● **TEXT TO READ**
Resumes and Admissions Essays

Posted: September 9, 2016 in English 12 AP, Syllabus and Introductory Material
Tags: , ,
While this might be creative, it's not really what we mean when we say make your resume attractive :)

While this might be creative, it’s not really what we mean when we say make your resume attractive 🙂

College Admissions Essay: One of the first things we’re doing is writing college admissions essays and resumes.  Here’s a great (and short) article on admissions essays: writing the essay sound advice from an expert.  Or you can read it here.  Bring prompts to class to work on.  (If you aren’t applying to a college that requires an entrance essay, use the Common App prompt).  A polished draft of one of your entrance essays is due on September 19.

Why?  You might ask . . . in most cases it won’t make or break your admission chances, but the entrance essay is an opportunity to introduce yourself, in your voice, and bring out things that don’t normally appear on an application or resume (so don’t just repeat your resume).  Here’s a good article SHOWING what the admissions essay can do: “Hidden Gold in College Applications.”

● **TASKS AND EXERCISES**
#1 Copy the passage from the post on resumes and admissions essays from "Resumes and Admissions Essays" up to and including "on September 19.".
#2 Carry on writing the post about college admissions essays from the point where it stops.

● **RECORD SET**

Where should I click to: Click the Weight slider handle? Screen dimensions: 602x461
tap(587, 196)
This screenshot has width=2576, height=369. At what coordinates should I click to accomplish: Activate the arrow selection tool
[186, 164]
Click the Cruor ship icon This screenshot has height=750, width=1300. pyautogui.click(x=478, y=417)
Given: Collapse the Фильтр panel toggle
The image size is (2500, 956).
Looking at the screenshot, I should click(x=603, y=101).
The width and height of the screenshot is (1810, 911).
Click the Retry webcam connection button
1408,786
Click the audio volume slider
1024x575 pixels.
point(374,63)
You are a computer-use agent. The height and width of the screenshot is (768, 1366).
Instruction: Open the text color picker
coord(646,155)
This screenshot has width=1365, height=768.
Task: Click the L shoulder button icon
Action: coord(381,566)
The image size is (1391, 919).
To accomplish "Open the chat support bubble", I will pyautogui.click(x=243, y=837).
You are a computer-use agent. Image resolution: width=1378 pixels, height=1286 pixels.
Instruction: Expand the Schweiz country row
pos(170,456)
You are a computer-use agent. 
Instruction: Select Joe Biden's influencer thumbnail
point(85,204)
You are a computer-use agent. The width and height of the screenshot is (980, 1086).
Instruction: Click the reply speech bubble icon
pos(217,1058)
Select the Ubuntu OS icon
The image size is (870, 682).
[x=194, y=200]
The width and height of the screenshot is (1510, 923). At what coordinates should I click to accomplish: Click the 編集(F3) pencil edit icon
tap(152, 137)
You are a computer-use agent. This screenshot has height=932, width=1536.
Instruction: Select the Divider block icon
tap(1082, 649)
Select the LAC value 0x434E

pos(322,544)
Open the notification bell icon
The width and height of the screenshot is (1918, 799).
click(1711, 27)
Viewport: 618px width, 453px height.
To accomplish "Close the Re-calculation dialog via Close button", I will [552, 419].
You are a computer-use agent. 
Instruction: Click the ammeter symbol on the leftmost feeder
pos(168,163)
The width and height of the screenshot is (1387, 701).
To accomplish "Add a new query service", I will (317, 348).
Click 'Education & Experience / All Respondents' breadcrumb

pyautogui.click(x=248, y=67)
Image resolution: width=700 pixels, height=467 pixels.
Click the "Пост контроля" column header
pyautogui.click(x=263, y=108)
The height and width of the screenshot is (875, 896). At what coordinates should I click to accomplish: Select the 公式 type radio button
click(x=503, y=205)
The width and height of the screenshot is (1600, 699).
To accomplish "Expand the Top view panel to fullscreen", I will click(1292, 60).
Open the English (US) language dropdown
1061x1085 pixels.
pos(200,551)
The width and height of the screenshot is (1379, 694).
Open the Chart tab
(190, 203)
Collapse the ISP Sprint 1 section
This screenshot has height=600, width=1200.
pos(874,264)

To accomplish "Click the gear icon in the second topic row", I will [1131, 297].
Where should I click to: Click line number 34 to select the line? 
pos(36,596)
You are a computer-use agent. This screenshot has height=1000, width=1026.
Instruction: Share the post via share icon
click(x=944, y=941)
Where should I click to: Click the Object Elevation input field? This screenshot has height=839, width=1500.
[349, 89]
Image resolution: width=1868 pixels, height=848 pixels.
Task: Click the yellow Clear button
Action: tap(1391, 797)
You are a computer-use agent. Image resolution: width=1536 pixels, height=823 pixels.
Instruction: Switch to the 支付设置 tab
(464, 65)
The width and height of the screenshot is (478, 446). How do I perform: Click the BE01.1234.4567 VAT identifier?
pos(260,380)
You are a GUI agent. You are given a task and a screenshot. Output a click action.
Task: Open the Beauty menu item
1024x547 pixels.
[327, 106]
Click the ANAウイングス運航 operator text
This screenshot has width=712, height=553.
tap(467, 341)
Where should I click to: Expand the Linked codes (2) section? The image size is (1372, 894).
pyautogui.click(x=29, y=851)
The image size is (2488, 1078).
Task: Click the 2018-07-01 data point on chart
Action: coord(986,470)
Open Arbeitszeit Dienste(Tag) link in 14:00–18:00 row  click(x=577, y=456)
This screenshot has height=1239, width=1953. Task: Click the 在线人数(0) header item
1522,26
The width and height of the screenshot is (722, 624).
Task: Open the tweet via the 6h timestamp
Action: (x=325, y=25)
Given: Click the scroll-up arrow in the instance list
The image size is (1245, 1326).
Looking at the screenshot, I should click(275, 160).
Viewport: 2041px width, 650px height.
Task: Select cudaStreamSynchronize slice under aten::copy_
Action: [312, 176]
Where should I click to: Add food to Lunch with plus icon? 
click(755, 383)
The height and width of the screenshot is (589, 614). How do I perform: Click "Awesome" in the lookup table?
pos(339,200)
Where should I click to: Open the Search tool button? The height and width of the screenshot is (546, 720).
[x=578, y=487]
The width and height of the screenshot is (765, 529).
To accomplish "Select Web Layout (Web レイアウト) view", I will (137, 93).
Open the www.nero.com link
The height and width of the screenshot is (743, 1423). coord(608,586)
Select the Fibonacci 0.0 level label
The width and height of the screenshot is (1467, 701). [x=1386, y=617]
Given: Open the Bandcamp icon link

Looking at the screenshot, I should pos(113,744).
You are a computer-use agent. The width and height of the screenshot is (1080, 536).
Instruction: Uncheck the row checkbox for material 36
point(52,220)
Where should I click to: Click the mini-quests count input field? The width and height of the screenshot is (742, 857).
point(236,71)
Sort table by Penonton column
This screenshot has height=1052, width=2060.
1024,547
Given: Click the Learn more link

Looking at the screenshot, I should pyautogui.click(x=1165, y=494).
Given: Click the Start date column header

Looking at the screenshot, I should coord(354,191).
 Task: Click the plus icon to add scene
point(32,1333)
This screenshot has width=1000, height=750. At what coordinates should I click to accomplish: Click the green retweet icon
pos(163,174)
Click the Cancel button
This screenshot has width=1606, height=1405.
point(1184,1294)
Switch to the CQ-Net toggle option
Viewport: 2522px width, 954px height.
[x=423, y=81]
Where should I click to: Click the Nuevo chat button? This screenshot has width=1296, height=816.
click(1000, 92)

● **IN RESPONSE**
#1
Resumes and Admissions Essays

Posted: September 9, 2016 in English 12 AP, Syllabus and Introductory Material
Tags: , ,
While this might be creative, it's not really what we mean when we say make your resume attractive :)

While this might be creative, it’s not really what we mean when we say make your resume attractive 🙂

College Admissions Essay: One of the first things we’re doing is writing college admissions essays and resumes.  Here’s a great (and short) article on admissions essays: writing the essay sound advice from an expert.  Or you can read it here.  Bring prompts to class to work on.  (If you aren’t applying to a college that requires an entrance essay, use the Common App prompt).  A polished draft of one of your entrance essays is due on September 19.

#2
Resume (also due September 19): As far as resumes, there’s a wealth of information out there — search for it!  Resumes have changed a lot since your parents or I learned how to do them, namely by becoming more dynamic, so I encourage you to do some research on your own beyond what we tell you.  Look at examples and use templates to format your resume properly and attractively.

Purdue OWL  is an awesome resource that you should get to know and if at any point during the year you aren’t sure about a point of grammar, how to cite a resource correctly, etc., go there!

quadrant test

Quadrant Test: make sure there’s about the same amount of white space and text in all four quadrants

A few resume rules of thumb do still stand:

  • Make it neat! and aesthetically appealing (see quadrant test)
  • Make it perfect (no grammatical or spelling errors whatsoever!)  Although complete sentence aren’t necessary.
  • Use strong , assertive diction, like these: Action words for resumes
  • Keep it to one page (at least at your age) — ever look at a book and, although it might have been interesting, decided not to read it because it was too long?  People typically look at a resume for 17 seconds unless it catches their attention, so being too sparse or too long means you might get passed by
  • Add benefits and specific accomplishments for each position — numbers like % of goals met, suggesting a change to procedures which increased customer satisfaction or efficiency by x%, etc. are always helpful . . . as are accomplishments like Cashier of the Week or Coaches Award
  • Include any and all skills and software or platform experience you have; again, be specific
  • Include relevant or significant volunteer work and service learning.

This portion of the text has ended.